2.      Usaha Kaum Zindik
Kaum zindik termasuk golongan yang membenci Islam, baik Islam sebagai Agama atau sebagai dasar Pemerintahan. Mereka tidak mungkin dapat melampiaskan kebencian melalui konfontrasi dan pemalsuan Al-Quran, maka cari yang paling tepat dan memungkinkan adalah melalui pemalsuan hadis, dengan tujuan menghancurkan agama dari dalam. ‘Abd Al-Karim ibn ‘Auja’ yang dihukum mati oleh Muhammad bin Sulaiman bin ‘Ali, wali wilayah Basrah. Ketika hukuman akan dialkukan dia mengatakan “Demi Allah saya telah membuat hadis palsu sebanyak 4000 hadis. Seorang Zindik telah mengaku di hadapan Khalifah Al-Mahdi bahwa dirinya telah membuat ratusan hadis palsu. Hadis palsu ini telah tersebar di kalangan masyarakat. Hammad bin Zaid mengatakan : Hadis yang dibuat kaum Zindik ini berjumlah 12000 hadis. Contoh hadis yang dibuat oleh kaum Zindik :
النظرالى الوجه الجميل صدقة)
“Melihat wajah cantik termasuk ibadah.”
3.      Fanatik Terhadap Bangsa, Suku, Negeri, Bahasa, dan Pimpinan
Golongan tersebut membuat hadis palsu didorong oleh sikap ego dan fanatik serta ingin menonjolkan seseorang, bangsa, kelompok atau yang lain. Golongan Al-Syu’ubiyah yang fanatik terhadap Persi mengatakan :
ان اذا غضب انزل الوحي بالعربية واذارضي انزل الوحي بالفارسية الله
“Apabila Allah SWT murka, maka Dia menurunkan wahyu dengan bahasa Arab dan apabila senang maka akan menurunkannya dengan bahasa Persi.”
            Sebaliknya, orang Arab yang fanatik terhadap bahasanya mengatakan :
ان الله اذا غضب انزل الوحي بالفارسية واذارضي انزل الوحي بالعربية
“Apabila Allah SWT murka, maka Dia menurunkan wahyu dengan bahasa Persia dan apabila senang maka akan menurunkannya dengan bahasa Arab.”
Golongan yang fanatik kepada madzhab Abu Hanifah pernah memuat hadis palsu “Dikemudian hari akan ada seorang umatku yang bernama Abu Hanifah bin Nu’man. Ia ibarat obor bagi umat-Ku.”
Demikian pula golongan yang fanatik menentang Imam Syafi’i membuat hadis palsu, seperti “Di kemudain hari akan ada seorang umat-Ku yang bernama Muhammad bin Idris. Ia akan lebih menimbulkan madharat kepada umat-Ku daripada Iblis.”

* * * * * * * * *

# Perintah Tugas
Menurut teks halaman, berapa jumlah hadis buatan kaum Zindik yang disebutkan oleh Hammad bin Zaid? Data di bawah ini merupakan bahan yang terpisah dari teks halaman.

# Data
* * * * * * * * *

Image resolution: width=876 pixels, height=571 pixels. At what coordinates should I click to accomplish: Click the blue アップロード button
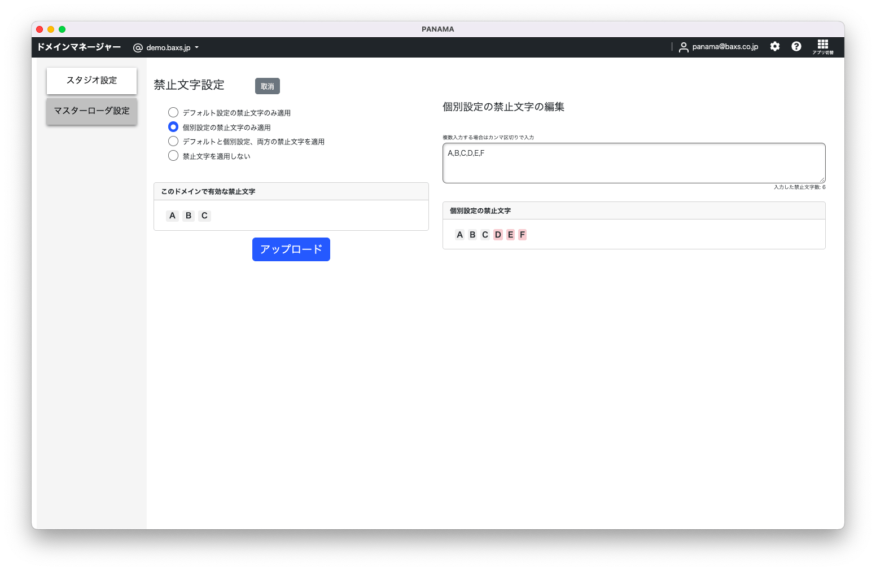pos(291,249)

* * * * * * * * *

# Jawaban Latihan
Menurut Hammad bin Zaid, hadis yang dibuat kaum Zindik berjumlah 12000 hadis.